-- Supplied data follows --

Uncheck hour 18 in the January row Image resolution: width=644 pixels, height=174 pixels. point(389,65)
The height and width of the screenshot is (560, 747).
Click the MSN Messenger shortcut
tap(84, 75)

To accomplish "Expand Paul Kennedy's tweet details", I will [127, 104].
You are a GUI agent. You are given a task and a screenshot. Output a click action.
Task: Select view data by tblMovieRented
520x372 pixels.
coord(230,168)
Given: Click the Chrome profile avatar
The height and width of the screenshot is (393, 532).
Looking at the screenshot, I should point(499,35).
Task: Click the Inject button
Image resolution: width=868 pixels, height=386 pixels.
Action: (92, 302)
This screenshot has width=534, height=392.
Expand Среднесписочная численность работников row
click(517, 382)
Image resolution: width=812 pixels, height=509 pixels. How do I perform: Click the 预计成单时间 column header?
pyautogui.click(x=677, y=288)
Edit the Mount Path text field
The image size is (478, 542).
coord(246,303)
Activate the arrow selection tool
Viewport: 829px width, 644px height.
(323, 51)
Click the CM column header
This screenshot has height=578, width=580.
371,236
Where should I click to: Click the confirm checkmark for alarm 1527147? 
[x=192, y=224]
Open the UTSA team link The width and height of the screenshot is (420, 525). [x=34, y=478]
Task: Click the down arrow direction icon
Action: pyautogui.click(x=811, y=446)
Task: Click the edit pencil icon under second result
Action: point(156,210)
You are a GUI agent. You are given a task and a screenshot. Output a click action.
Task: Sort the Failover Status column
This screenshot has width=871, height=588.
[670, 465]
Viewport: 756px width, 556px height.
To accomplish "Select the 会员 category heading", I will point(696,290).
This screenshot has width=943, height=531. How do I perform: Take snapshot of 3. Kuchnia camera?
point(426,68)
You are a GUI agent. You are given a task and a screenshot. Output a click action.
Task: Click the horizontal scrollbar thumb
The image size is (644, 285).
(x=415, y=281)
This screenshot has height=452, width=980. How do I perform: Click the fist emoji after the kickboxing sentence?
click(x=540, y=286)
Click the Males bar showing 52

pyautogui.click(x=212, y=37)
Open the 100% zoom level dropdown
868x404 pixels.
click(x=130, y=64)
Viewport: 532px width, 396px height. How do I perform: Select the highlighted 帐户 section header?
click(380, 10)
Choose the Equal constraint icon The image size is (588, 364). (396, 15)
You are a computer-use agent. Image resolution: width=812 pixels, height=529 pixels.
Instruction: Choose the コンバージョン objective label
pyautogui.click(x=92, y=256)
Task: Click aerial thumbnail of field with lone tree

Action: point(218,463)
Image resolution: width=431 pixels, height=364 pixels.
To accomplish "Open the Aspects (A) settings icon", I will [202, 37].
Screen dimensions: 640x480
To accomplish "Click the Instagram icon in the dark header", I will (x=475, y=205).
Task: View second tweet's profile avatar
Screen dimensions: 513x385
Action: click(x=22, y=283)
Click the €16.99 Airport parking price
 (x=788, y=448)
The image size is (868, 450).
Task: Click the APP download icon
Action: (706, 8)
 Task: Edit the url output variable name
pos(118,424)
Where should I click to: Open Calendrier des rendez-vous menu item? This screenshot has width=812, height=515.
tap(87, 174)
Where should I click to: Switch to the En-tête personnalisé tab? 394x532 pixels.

-- Supplied data concluded --

- **Task to carry out**
Which lines above contain the word "tweet"? Copy each one.

- **Expected answer**
To accomplish "Expand Paul Kennedy's tweet details", I will [127, 104].
Task: View second tweet's profile avatar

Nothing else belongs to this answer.